§ **WHAT YOU WILL DO**:
A word-for-word restatement of the listing is the only acceptable answer.

§ **INFORMATION SHOWN**:

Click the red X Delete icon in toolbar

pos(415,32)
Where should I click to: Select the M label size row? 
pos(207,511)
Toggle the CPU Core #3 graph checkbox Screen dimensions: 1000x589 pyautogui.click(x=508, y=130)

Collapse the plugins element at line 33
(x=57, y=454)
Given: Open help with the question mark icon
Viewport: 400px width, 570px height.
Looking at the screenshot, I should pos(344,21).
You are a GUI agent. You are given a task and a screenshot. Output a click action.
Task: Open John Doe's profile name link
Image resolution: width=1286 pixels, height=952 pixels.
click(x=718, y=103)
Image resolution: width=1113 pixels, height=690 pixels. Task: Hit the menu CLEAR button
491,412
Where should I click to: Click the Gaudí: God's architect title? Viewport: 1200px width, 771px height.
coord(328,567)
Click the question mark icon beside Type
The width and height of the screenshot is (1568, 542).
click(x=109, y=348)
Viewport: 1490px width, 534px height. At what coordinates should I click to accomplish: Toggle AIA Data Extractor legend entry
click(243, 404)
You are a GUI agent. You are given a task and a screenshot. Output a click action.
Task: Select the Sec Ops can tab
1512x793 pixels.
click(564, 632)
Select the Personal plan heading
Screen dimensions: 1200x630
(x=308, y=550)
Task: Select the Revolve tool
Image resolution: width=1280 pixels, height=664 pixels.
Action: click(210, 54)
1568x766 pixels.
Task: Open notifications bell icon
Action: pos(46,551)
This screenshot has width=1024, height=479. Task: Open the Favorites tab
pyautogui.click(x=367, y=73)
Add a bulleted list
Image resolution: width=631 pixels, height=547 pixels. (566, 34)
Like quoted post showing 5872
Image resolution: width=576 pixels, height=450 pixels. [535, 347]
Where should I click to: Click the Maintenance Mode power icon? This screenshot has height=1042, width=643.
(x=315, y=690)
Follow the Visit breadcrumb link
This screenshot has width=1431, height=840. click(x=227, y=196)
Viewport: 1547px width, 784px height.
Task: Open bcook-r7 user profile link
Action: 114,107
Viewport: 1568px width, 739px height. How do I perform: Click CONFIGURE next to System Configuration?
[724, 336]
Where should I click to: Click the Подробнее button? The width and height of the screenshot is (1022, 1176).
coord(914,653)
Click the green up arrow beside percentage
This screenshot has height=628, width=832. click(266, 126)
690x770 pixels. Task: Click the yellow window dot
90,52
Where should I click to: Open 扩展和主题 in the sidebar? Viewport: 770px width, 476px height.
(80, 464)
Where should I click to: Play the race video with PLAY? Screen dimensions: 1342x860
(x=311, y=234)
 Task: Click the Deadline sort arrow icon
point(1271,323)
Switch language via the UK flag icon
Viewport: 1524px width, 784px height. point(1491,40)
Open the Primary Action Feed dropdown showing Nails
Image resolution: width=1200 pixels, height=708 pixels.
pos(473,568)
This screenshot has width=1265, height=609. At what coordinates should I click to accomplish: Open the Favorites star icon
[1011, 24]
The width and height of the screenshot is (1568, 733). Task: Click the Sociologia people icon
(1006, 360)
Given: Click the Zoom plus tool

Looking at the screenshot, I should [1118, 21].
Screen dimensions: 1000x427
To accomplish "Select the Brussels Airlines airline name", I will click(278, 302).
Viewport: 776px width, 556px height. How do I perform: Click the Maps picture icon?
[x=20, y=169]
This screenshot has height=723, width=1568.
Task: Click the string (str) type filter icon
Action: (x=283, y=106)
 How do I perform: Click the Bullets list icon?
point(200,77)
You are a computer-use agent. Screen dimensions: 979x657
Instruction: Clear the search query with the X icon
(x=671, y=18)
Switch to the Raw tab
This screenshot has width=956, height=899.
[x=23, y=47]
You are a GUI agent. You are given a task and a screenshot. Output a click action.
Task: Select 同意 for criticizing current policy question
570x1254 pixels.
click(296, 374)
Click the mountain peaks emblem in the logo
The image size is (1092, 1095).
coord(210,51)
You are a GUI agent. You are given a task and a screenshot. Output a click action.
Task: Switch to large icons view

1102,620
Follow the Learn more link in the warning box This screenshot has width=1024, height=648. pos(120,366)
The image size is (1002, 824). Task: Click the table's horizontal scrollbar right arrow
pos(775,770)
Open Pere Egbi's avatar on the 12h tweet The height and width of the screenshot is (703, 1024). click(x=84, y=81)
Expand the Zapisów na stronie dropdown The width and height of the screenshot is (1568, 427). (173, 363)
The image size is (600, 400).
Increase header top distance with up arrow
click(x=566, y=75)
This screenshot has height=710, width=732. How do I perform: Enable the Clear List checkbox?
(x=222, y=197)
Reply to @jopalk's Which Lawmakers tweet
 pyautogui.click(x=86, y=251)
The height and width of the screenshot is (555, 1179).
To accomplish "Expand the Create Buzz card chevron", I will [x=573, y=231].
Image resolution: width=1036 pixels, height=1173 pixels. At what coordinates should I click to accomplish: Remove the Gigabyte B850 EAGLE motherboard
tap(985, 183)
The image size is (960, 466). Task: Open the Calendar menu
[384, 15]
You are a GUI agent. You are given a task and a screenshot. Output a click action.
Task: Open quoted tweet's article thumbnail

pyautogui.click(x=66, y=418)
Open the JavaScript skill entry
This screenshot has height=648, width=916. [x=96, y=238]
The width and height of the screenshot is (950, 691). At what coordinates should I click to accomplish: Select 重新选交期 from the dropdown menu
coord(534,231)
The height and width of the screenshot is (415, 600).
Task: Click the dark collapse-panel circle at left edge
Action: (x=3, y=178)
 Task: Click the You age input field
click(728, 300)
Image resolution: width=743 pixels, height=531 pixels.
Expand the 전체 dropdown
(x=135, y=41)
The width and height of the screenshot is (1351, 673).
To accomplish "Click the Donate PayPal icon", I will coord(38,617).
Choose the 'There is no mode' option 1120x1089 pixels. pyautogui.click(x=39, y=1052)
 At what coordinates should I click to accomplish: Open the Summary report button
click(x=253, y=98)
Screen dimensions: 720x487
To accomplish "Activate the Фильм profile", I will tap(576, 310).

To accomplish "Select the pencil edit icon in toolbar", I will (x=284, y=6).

§ **EXERCISE RESULT**:
Click the red X Delete icon in toolbar

pos(415,32)
Where should I click to: Select the M label size row? 
pos(207,511)
Toggle the CPU Core #3 graph checkbox Screen dimensions: 1000x589 pyautogui.click(x=508, y=130)

Collapse the plugins element at line 33
(x=57, y=454)
Given: Open help with the question mark icon
Viewport: 400px width, 570px height.
Looking at the screenshot, I should pos(344,21).
You are a GUI agent. You are given a task and a screenshot. Output a click action.
Task: Open John Doe's profile name link
Image resolution: width=1286 pixels, height=952 pixels.
click(x=718, y=103)
Image resolution: width=1113 pixels, height=690 pixels. Task: Hit the menu CLEAR button
491,412
Where should I click to: Click the Gaudí: God's architect title? Viewport: 1200px width, 771px height.
coord(328,567)
Click the question mark icon beside Type
The width and height of the screenshot is (1568, 542).
click(x=109, y=348)
Viewport: 1490px width, 534px height. At what coordinates should I click to accomplish: Toggle AIA Data Extractor legend entry
click(243, 404)
You are a GUI agent. You are given a task and a screenshot. Output a click action.
Task: Select the Sec Ops can tab
1512x793 pixels.
click(564, 632)
Select the Personal plan heading
Screen dimensions: 1200x630
(x=308, y=550)
Task: Select the Revolve tool
Image resolution: width=1280 pixels, height=664 pixels.
Action: click(210, 54)
1568x766 pixels.
Task: Open notifications bell icon
Action: pos(46,551)
This screenshot has width=1024, height=479. Task: Open the Favorites tab
pyautogui.click(x=367, y=73)
Add a bulleted list
Image resolution: width=631 pixels, height=547 pixels. (566, 34)
Like quoted post showing 5872
Image resolution: width=576 pixels, height=450 pixels. [535, 347]
Where should I click to: Click the Maintenance Mode power icon? This screenshot has height=1042, width=643.
(x=315, y=690)
Follow the Visit breadcrumb link
This screenshot has width=1431, height=840. click(x=227, y=196)
Viewport: 1547px width, 784px height.
Task: Open bcook-r7 user profile link
Action: 114,107
Viewport: 1568px width, 739px height. How do I perform: Click CONFIGURE next to System Configuration?
[724, 336]
Where should I click to: Click the Подробнее button? The width and height of the screenshot is (1022, 1176).
coord(914,653)
Click the green up arrow beside percentage
This screenshot has height=628, width=832. click(266, 126)
690x770 pixels. Task: Click the yellow window dot
90,52
Where should I click to: Open 扩展和主题 in the sidebar? Viewport: 770px width, 476px height.
(80, 464)
Where should I click to: Play the race video with PLAY? Screen dimensions: 1342x860
(x=311, y=234)
 Task: Click the Deadline sort arrow icon
point(1271,323)
Switch language via the UK flag icon
Viewport: 1524px width, 784px height. point(1491,40)
Open the Primary Action Feed dropdown showing Nails
Image resolution: width=1200 pixels, height=708 pixels.
pos(473,568)
This screenshot has width=1265, height=609. At what coordinates should I click to accomplish: Open the Favorites star icon
[1011, 24]
The width and height of the screenshot is (1568, 733). Task: Click the Sociologia people icon
(1006, 360)
Given: Click the Zoom plus tool

Looking at the screenshot, I should [1118, 21].
Screen dimensions: 1000x427
To accomplish "Select the Brussels Airlines airline name", I will click(278, 302).
Viewport: 776px width, 556px height. How do I perform: Click the Maps picture icon?
[x=20, y=169]
This screenshot has height=723, width=1568.
Task: Click the string (str) type filter icon
Action: (x=283, y=106)
 How do I perform: Click the Bullets list icon?
point(200,77)
You are a computer-use agent. Screen dimensions: 979x657
Instruction: Clear the search query with the X icon
(x=671, y=18)
Switch to the Raw tab
This screenshot has width=956, height=899.
[x=23, y=47]
You are a GUI agent. You are given a task and a screenshot. Output a click action.
Task: Select 同意 for criticizing current policy question
570x1254 pixels.
click(296, 374)
Click the mountain peaks emblem in the logo
The image size is (1092, 1095).
coord(210,51)
You are a GUI agent. You are given a task and a screenshot. Output a click action.
Task: Switch to large icons view

1102,620
Follow the Learn more link in the warning box This screenshot has width=1024, height=648. pos(120,366)
The image size is (1002, 824). Task: Click the table's horizontal scrollbar right arrow
pos(775,770)
Open Pere Egbi's avatar on the 12h tweet The height and width of the screenshot is (703, 1024). click(x=84, y=81)
Expand the Zapisów na stronie dropdown The width and height of the screenshot is (1568, 427). (173, 363)
The image size is (600, 400).
Increase header top distance with up arrow
click(x=566, y=75)
This screenshot has height=710, width=732. How do I perform: Enable the Clear List checkbox?
(x=222, y=197)
Reply to @jopalk's Which Lawmakers tweet
 pyautogui.click(x=86, y=251)
The height and width of the screenshot is (555, 1179).
To accomplish "Expand the Create Buzz card chevron", I will [x=573, y=231].
Image resolution: width=1036 pixels, height=1173 pixels. At what coordinates should I click to accomplish: Remove the Gigabyte B850 EAGLE motherboard
tap(985, 183)
The image size is (960, 466). Task: Open the Calendar menu
[384, 15]
You are a GUI agent. You are given a task and a screenshot. Output a click action.
Task: Open quoted tweet's article thumbnail

pyautogui.click(x=66, y=418)
Open the JavaScript skill entry
This screenshot has height=648, width=916. [x=96, y=238]
The width and height of the screenshot is (950, 691). At what coordinates should I click to accomplish: Select 重新选交期 from the dropdown menu
coord(534,231)
The height and width of the screenshot is (415, 600).
Task: Click the dark collapse-panel circle at left edge
Action: (x=3, y=178)
 Task: Click the You age input field
click(728, 300)
Image resolution: width=743 pixels, height=531 pixels.
Expand the 전체 dropdown
(x=135, y=41)
The width and height of the screenshot is (1351, 673).
To accomplish "Click the Donate PayPal icon", I will coord(38,617).
Choose the 'There is no mode' option 1120x1089 pixels. pyautogui.click(x=39, y=1052)
 At what coordinates should I click to accomplish: Open the Summary report button
click(x=253, y=98)
Screen dimensions: 720x487
To accomplish "Activate the Фильм profile", I will tap(576, 310).

To accomplish "Select the pencil edit icon in toolbar", I will (x=284, y=6).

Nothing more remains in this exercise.